Last week, Uganda forced the closure of 596 orphanages across the country. While this seems abrupt, and it is, the mandate aims to restore Uganda’s dependence and culture. Orphanages are not a traditional need in Ugandan society because their culture revolves around extended family. If a child became parentless or a relative is too old to live alone, any nearby family member would take that person in and care for them. Households can double or even triple in size. With the rise of tourism, missionaries, mzungus, and orphanages, this communal culture dissipated. There was no longer a familial responsibility to take care of extended members because they knew the orphanage run by mzungus down the road would take them in.
So, why do Ugandan children automatically greet me with “Mzungu, bye?” Because the white savior complex has created a culture of mzungus constantly coming to help – and more importantly – always leaving. They are used to mzungus and their fleeting support.
Although this move to simultaneously close nearly 600 orphanages seems sudden, it is necessary for Uganda to develop as a country through its own culture. Every Ugandan I know is very resourceful and resilient. They use caveras (plastic bags) for just about anything: footballs, cooking, fixing leaks, and more. After the main part of plants are eaten, banana leaves and corn husks are woven to make baskets and dolls. Garden hoses are used as pipes. Brooms are fashioned out of dried palm tree leaves and grass. Sachets (plastic pouches of water, juice, or alcohol) become pots for plants that are being nursed for sale.

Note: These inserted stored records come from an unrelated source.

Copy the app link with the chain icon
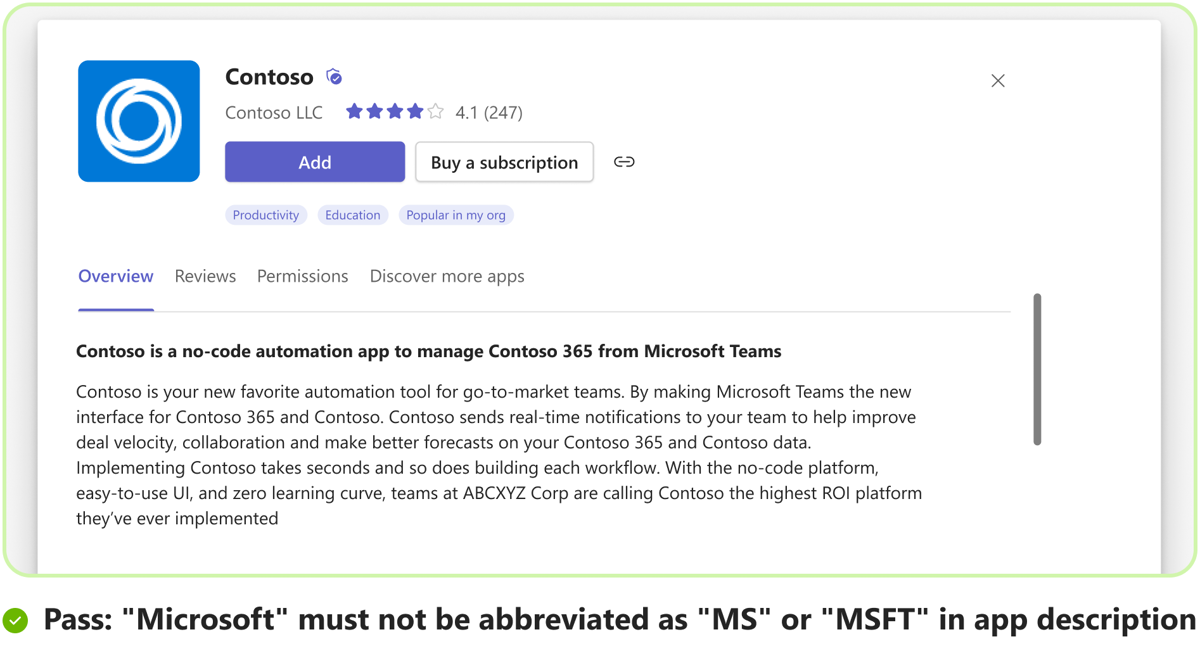1200x651 pixels. 624,162
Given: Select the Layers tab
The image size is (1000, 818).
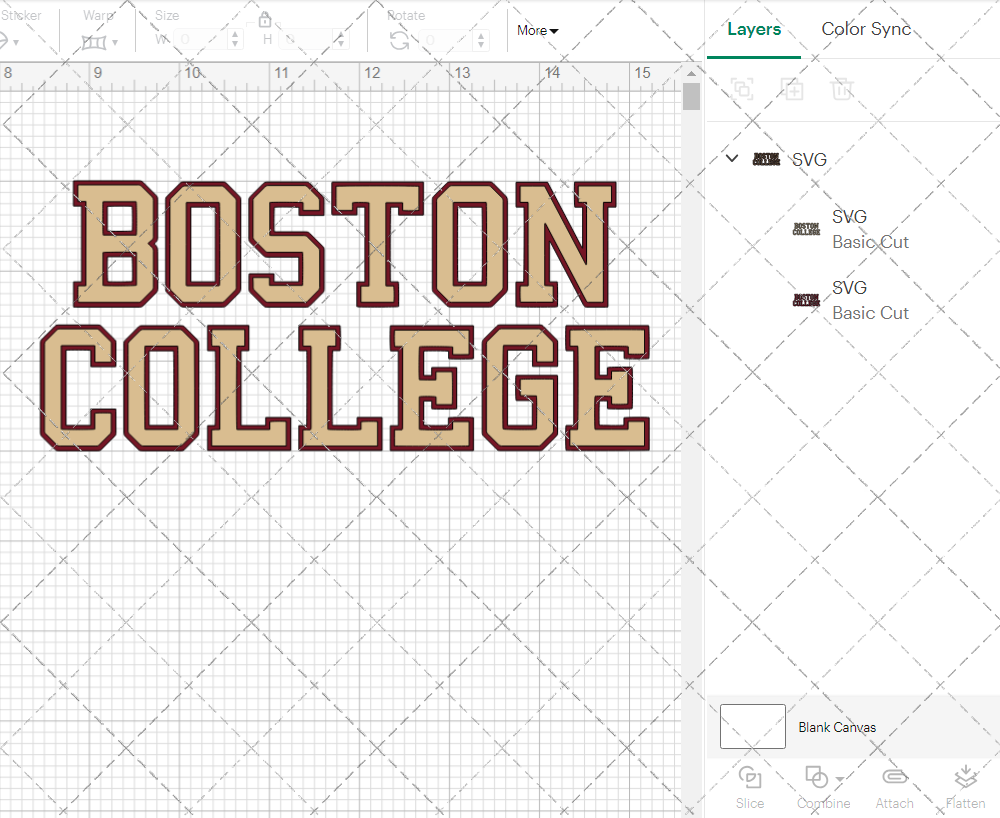Looking at the screenshot, I should click(754, 29).
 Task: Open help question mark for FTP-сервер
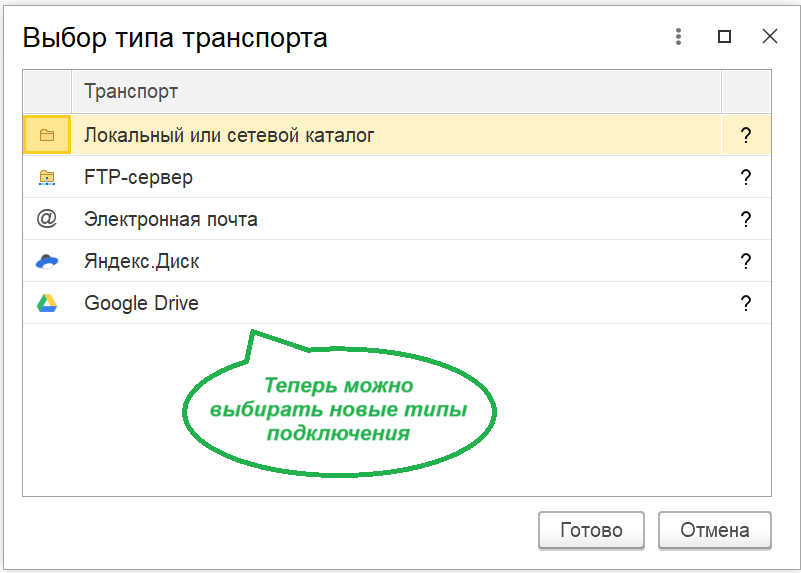745,178
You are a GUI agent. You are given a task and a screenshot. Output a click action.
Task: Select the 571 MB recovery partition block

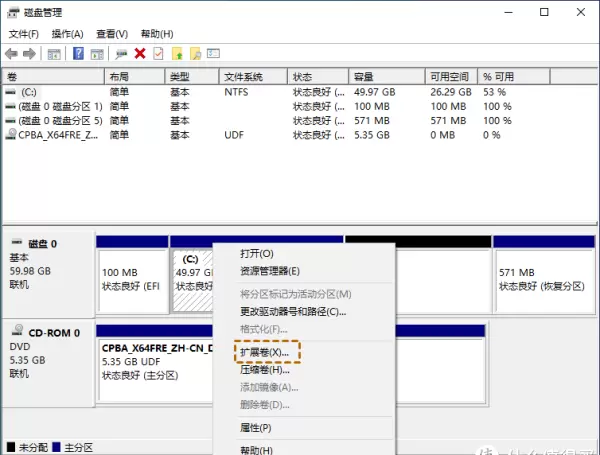(x=540, y=279)
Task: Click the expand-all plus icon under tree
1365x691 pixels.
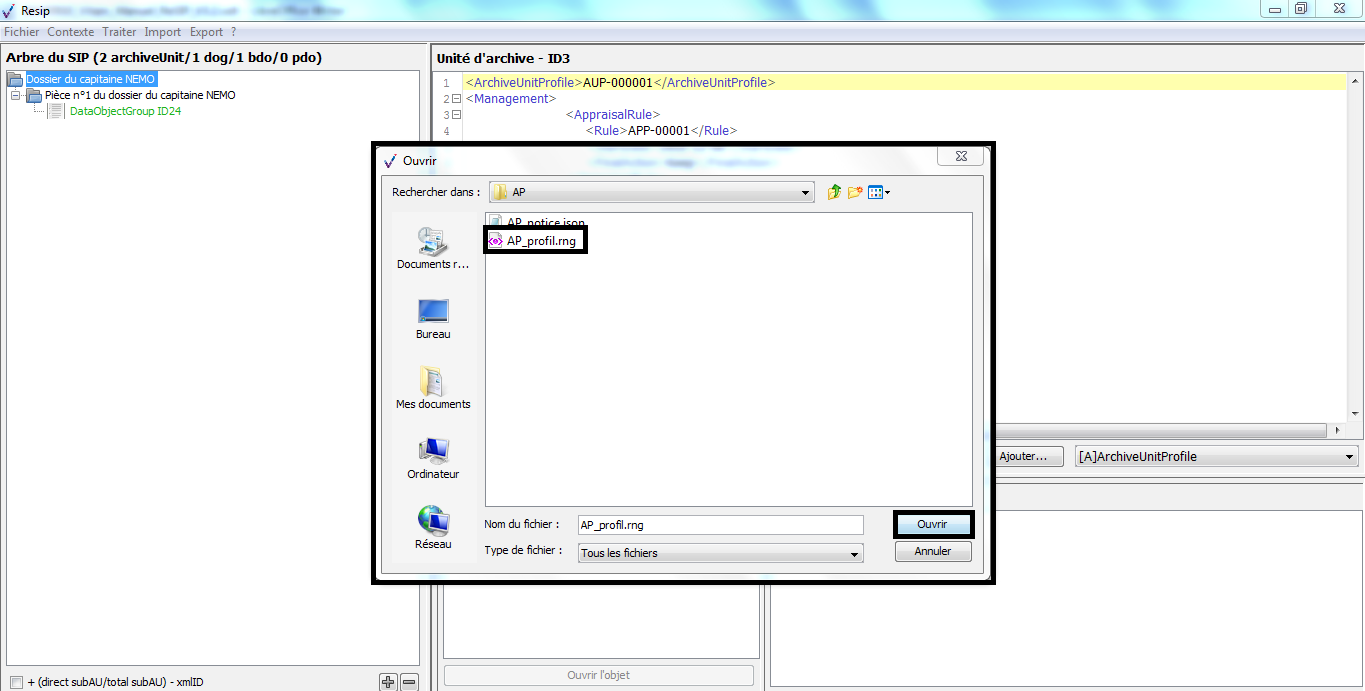Action: (x=388, y=682)
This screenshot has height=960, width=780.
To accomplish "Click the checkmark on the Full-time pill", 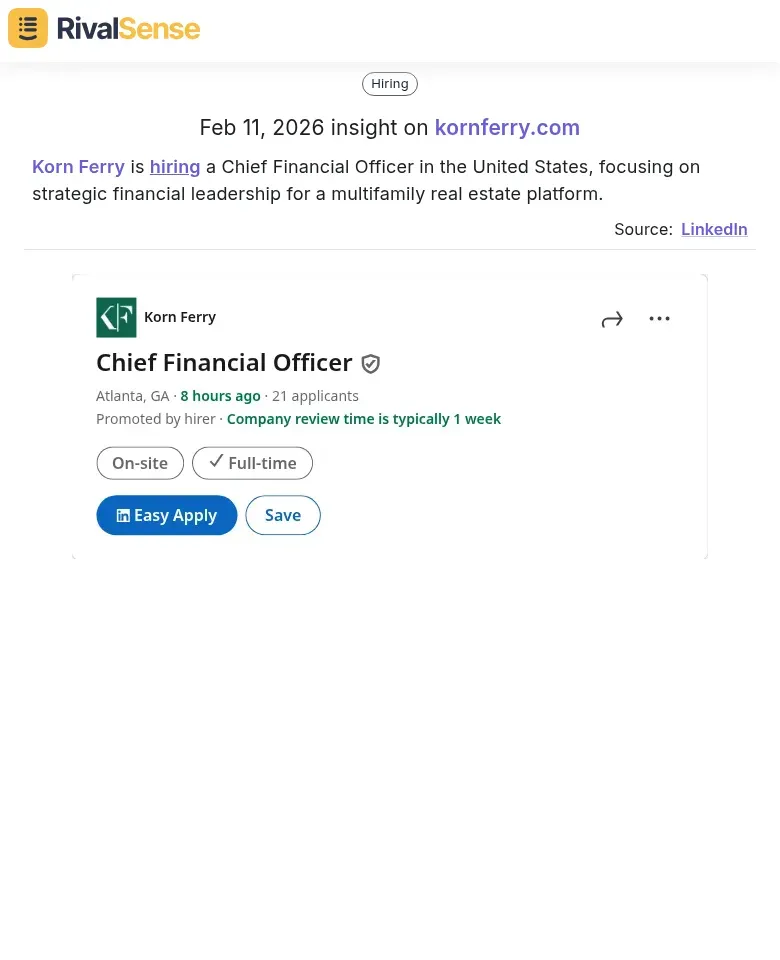I will [216, 461].
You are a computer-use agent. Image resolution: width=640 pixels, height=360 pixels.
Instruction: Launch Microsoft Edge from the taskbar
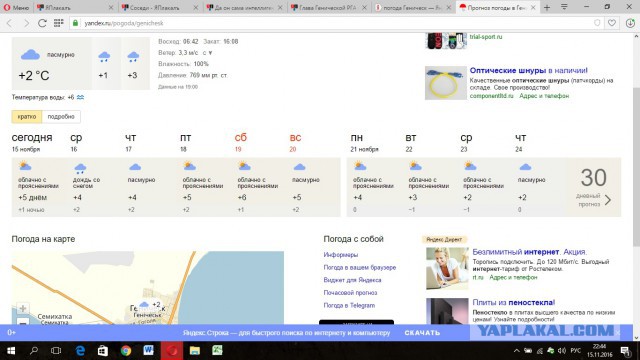point(80,351)
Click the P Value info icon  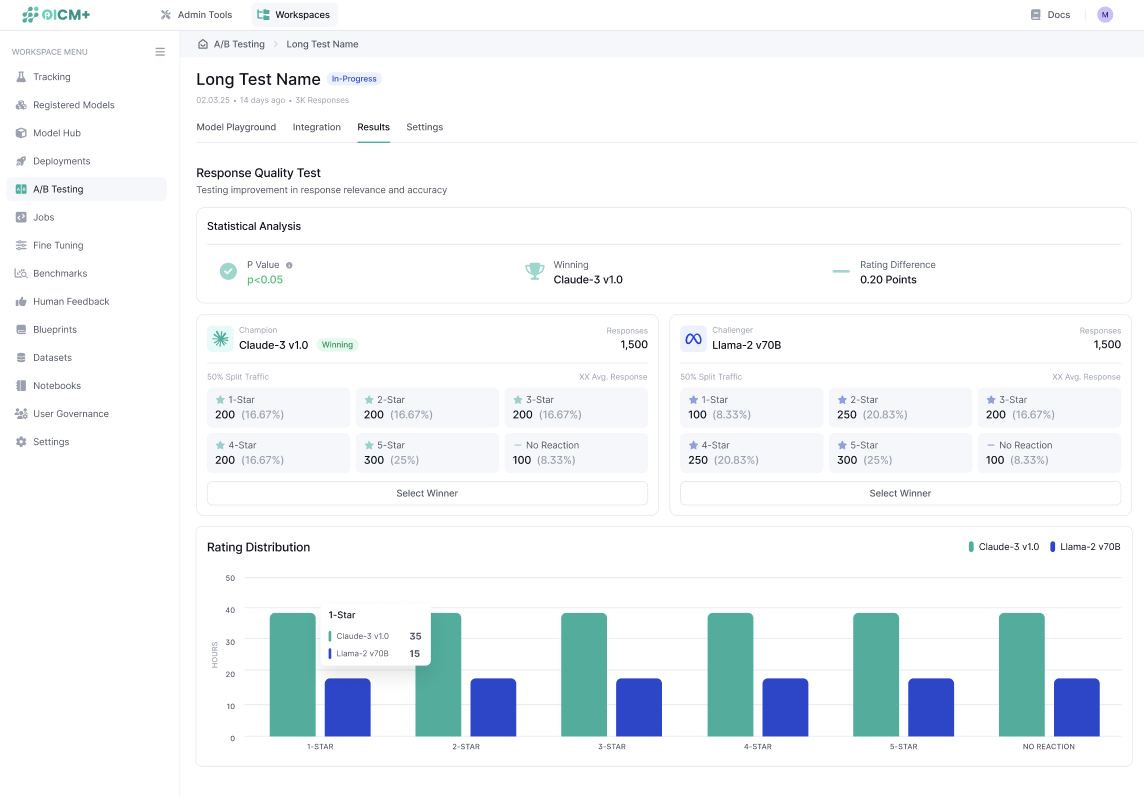point(289,265)
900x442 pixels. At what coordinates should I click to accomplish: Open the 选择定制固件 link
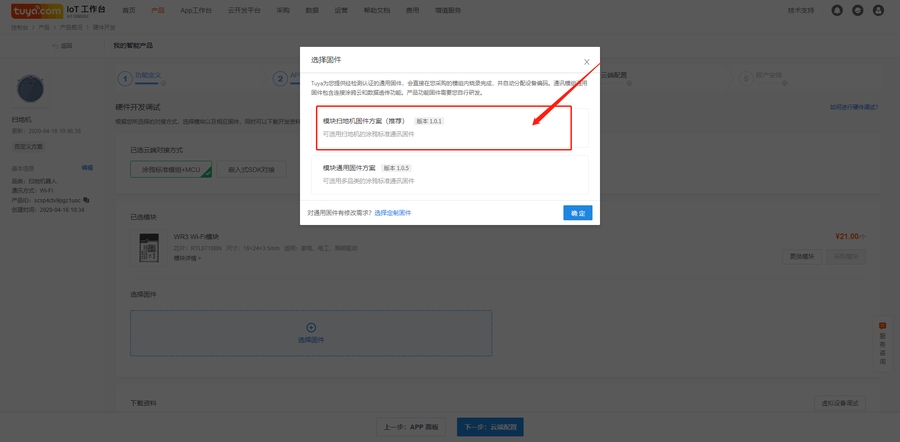392,213
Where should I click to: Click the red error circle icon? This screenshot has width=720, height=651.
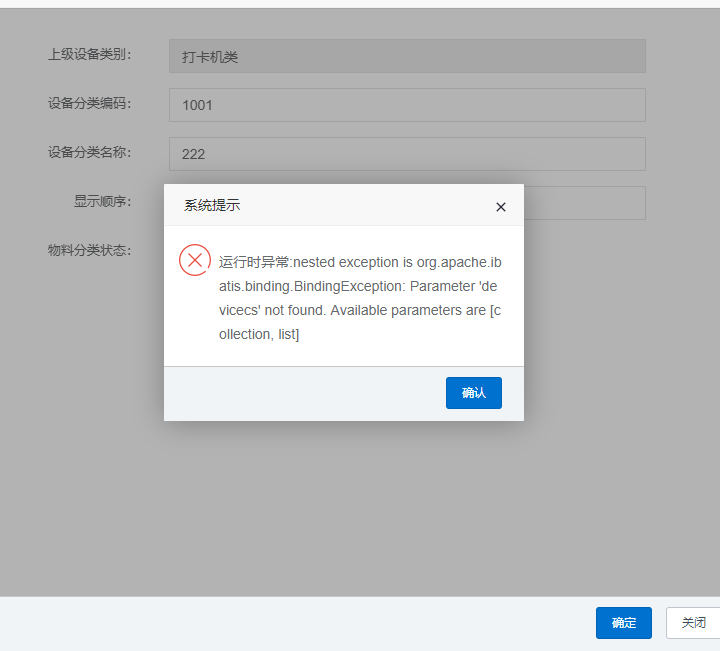[x=195, y=260]
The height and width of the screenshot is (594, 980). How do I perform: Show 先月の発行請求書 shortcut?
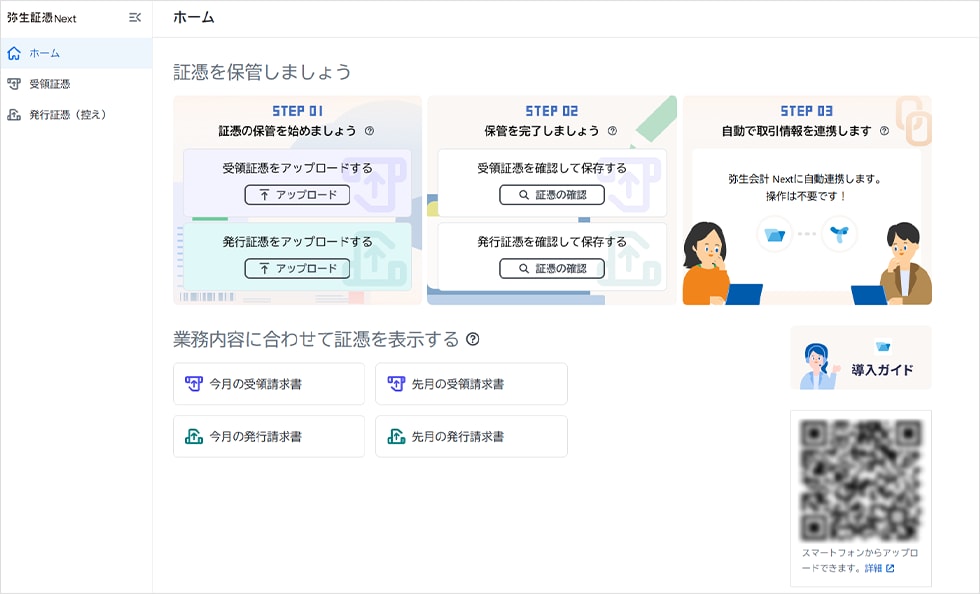point(470,436)
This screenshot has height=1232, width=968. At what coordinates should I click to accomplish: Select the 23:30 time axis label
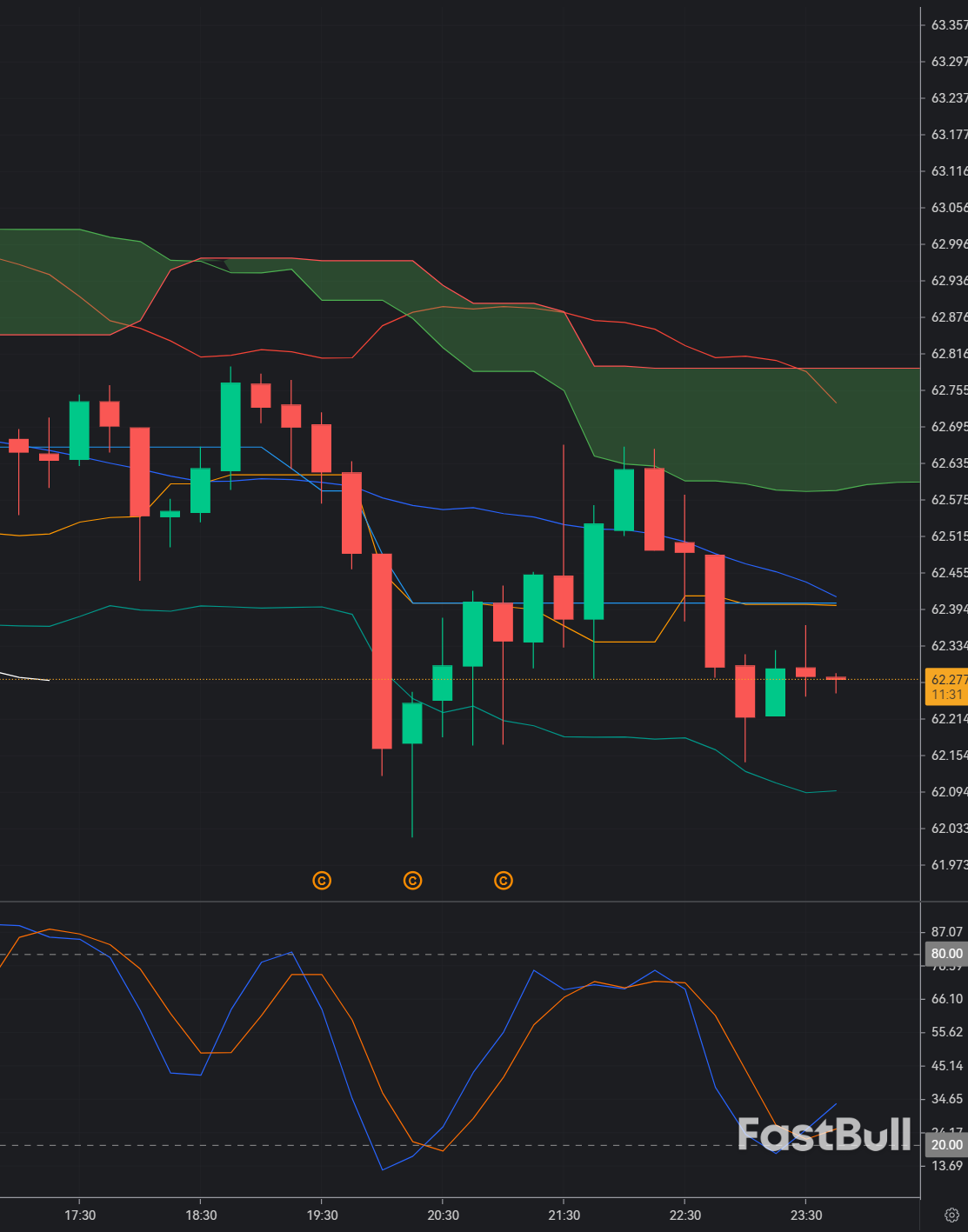click(x=807, y=1215)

Plastic bottles and cans are used for irrigation systems on farms. Everything has a purpose, and then another, and then another, until it can no longer be used. Ugandans are fully capable of empowering their own communities through their own cultural ways without the invasion of mzungus.
In no way am I suggesting the mzungus here are bad people or that they should not give their aid where it is needed. I am suggesting that we end the white savior mindset and stop presuming that we know how to help. Instead, we should enter communities and identify a real problem, empower local individuals to become leaders, and let them decide how to fix the systematic issue. Do this, not only in Uganda but for the entire global aid system, and we can fix worldwide issues while also sustaining different, beautiful, traditional cultures.